Georges Feterman : « En marchant, ouvrez les yeux sur la nature ! »
© Georges Feterman

Hêtre remarquable près du village des Faux (Lozère).

Quand on marche, on est parfois absorbé par des questions matérielles : les balises à dénicher, l’étape du soir à atteindre, le sac à dos trop lourd, une tendinite qui fait souffrir. Comment peut-on alors observer la faune, la flore, la géologie ?

Une seule solution: prendre le temps, si c'est possible! Ce livre devrait aussi aider le marcheur à préparer son parcours, en notant les lieux qu'il ne veut pas manquer. J'en profite pour préciser qu'il est trop lourd pour être emporté. Il est conçu pour être lu avant le départ ; et aussi au retour, comme un bonheur complémentaire, pour revivre les bons moments du voyage.

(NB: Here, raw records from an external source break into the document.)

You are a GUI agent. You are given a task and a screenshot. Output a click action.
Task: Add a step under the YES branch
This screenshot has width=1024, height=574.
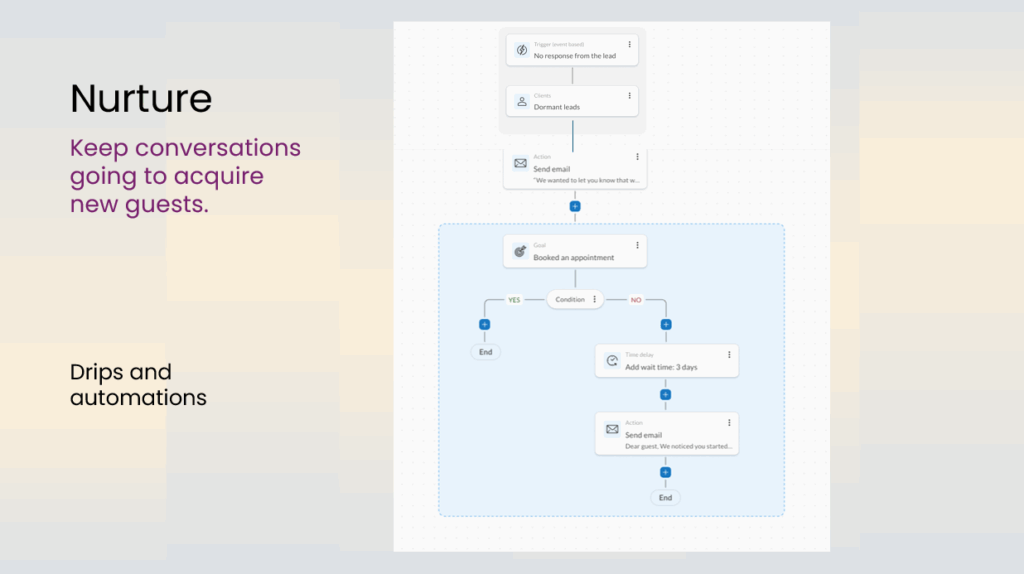485,324
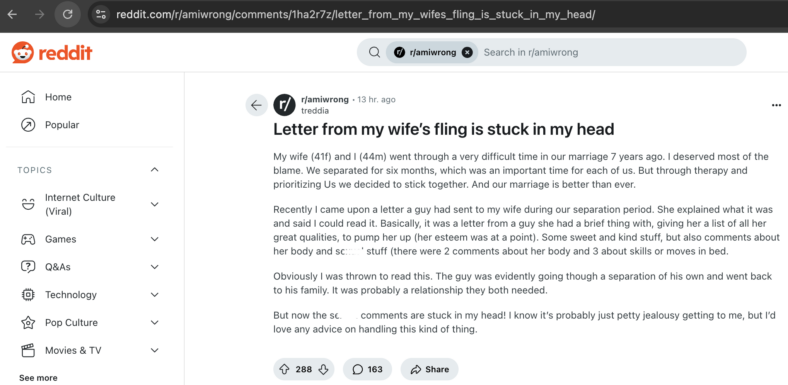Click the Reddit logo
Screen dimensions: 788x385
click(x=52, y=52)
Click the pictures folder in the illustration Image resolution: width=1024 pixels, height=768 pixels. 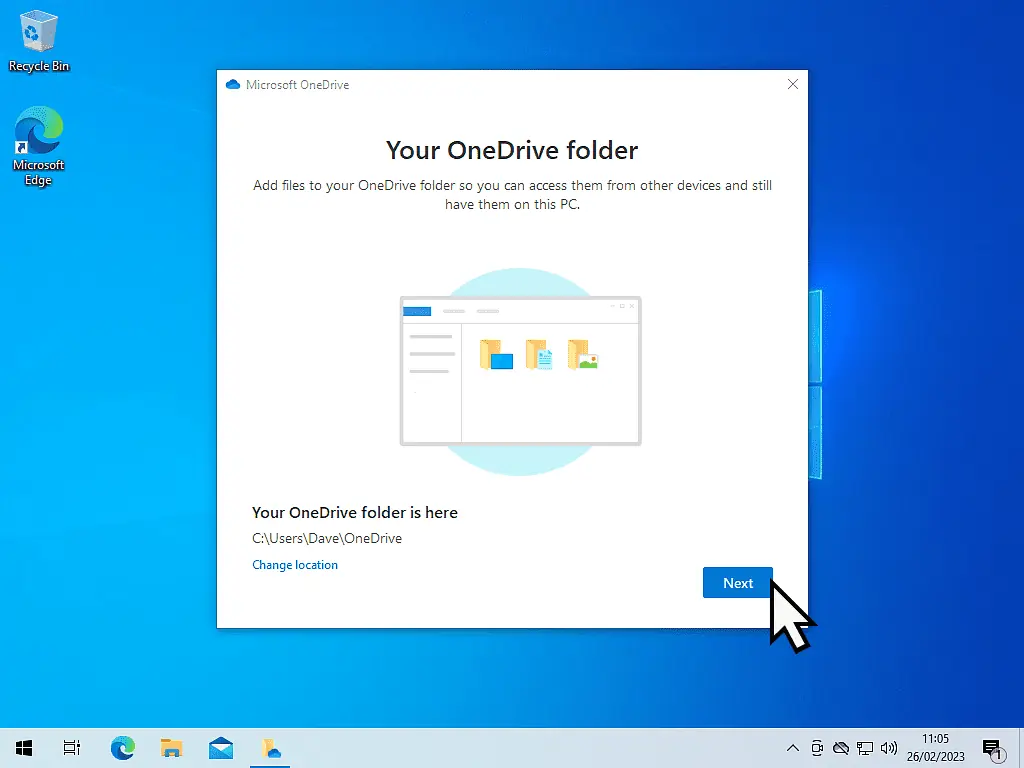point(583,354)
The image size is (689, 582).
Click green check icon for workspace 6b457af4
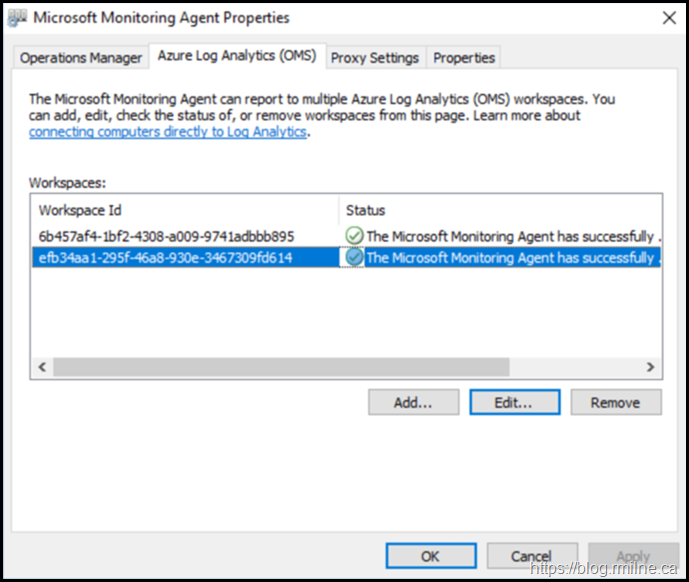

Quels conseils donneriez-vous pour préserver cette faune et cette flore, pour être un « écopèlerin » ?

De rester sur le chemin pour éviter le piétinement excessif et le dérangement de la faune, notamment des oiseaux. Pour la flore, éviter les cueillettes inutiles. Quant aux conseils de base concernant les déchets, tout le monde les connaît. En résumé, trois verbes à appliquer: regarder, admirer, respecter!

Qu’est-ce que la nature peut enseigner au marcheur ?

En regardant la flore, en admirant les oiseaux, on s'émerveille, on réfléchit aux millions d'années d'évolution qui nous ont précédés, mais on pense aussi à la fragilité de toutes les espèces. En regardant les pierres, en pensant à leur histoire, on relativise notre place sur notre planète.

Sur l’avenir de la nature en France, êtes-vous optimiste ou pessimiste ? Sur cette voie du Puy-en-Velay, les pèlerins verront-ils les trésors présentés dans ce livre… dans 20 ans ou dans 50 ans ?

Je donne plutôt dans le volontarisme et l'optimisme: je veux espérer que ces merveilles accompagneront toujours le chemin des pèlerins. Les changements climatiques sont peut-être la principale menace, mais on peut aussi imaginer que les vastes steppes parcourues accueilleront des grands mammifères réintroduits et devenus sauvages. Bisons, chevaux et loups pourraient alors être au rendez-vous. Qui sait?

Un dernier souhait ?

Par ce livre, j'espère contribuer à offrir de petits moments de bonheur à tous les marcheurs des chemins de Saint-Jacques, en les incitant à ouvrir grand les yeux sur les merveilles qui se présentent à eux!